━━ DATA FOR THIS EXERCISE ━━
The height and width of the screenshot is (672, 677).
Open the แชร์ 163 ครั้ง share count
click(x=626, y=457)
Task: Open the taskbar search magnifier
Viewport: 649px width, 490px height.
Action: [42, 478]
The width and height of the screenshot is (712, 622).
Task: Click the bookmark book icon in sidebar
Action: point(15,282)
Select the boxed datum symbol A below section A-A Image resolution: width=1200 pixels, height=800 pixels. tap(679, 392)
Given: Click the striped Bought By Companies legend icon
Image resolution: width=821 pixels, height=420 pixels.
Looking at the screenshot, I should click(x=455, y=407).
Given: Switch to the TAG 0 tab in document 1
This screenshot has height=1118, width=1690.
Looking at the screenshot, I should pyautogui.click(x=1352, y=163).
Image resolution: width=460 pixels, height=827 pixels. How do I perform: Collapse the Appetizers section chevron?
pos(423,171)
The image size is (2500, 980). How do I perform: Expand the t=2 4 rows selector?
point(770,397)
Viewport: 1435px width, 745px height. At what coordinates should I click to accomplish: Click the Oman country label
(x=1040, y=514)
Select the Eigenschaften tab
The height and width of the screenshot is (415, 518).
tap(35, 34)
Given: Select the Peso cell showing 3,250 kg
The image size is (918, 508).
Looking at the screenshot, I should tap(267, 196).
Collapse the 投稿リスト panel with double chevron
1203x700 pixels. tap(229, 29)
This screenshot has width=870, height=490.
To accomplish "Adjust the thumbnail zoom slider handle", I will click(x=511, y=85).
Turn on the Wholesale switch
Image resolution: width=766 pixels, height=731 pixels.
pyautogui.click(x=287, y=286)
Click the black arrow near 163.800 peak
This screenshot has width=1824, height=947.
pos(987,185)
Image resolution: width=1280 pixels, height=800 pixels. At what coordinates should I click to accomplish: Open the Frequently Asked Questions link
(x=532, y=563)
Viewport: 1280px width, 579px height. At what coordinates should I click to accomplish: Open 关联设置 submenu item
━━━
Your answer must be an exact transcription of all the data above.

The height and width of the screenshot is (672, 677).
Open the แชร์ 163 ครั้ง share count
click(x=626, y=457)
Task: Open the taskbar search magnifier
Viewport: 649px width, 490px height.
Action: [42, 478]
The width and height of the screenshot is (712, 622).
Task: Click the bookmark book icon in sidebar
Action: point(15,282)
Select the boxed datum symbol A below section A-A Image resolution: width=1200 pixels, height=800 pixels. tap(679, 392)
Given: Click the striped Bought By Companies legend icon
Image resolution: width=821 pixels, height=420 pixels.
Looking at the screenshot, I should click(x=455, y=407).
Given: Switch to the TAG 0 tab in document 1
This screenshot has height=1118, width=1690.
Looking at the screenshot, I should pyautogui.click(x=1352, y=163).
Image resolution: width=460 pixels, height=827 pixels. How do I perform: Collapse the Appetizers section chevron?
pos(423,171)
The image size is (2500, 980). How do I perform: Expand the t=2 4 rows selector?
point(770,397)
Viewport: 1435px width, 745px height. At what coordinates should I click to accomplish: Click the Oman country label
(x=1040, y=514)
Select the Eigenschaften tab
The height and width of the screenshot is (415, 518).
tap(35, 34)
Given: Select the Peso cell showing 3,250 kg
The image size is (918, 508).
Looking at the screenshot, I should tap(267, 196).
Collapse the 投稿リスト panel with double chevron
1203x700 pixels. tap(229, 29)
This screenshot has width=870, height=490.
To accomplish "Adjust the thumbnail zoom slider handle", I will click(x=511, y=85).
Turn on the Wholesale switch
Image resolution: width=766 pixels, height=731 pixels.
pyautogui.click(x=287, y=286)
Click the black arrow near 163.800 peak
This screenshot has width=1824, height=947.
pos(987,185)
Image resolution: width=1280 pixels, height=800 pixels. At what coordinates should I click to accomplish: Open the Frequently Asked Questions link
(x=532, y=563)
Viewport: 1280px width, 579px height. At what coordinates should I click to accomplish: Open 关联设置 submenu item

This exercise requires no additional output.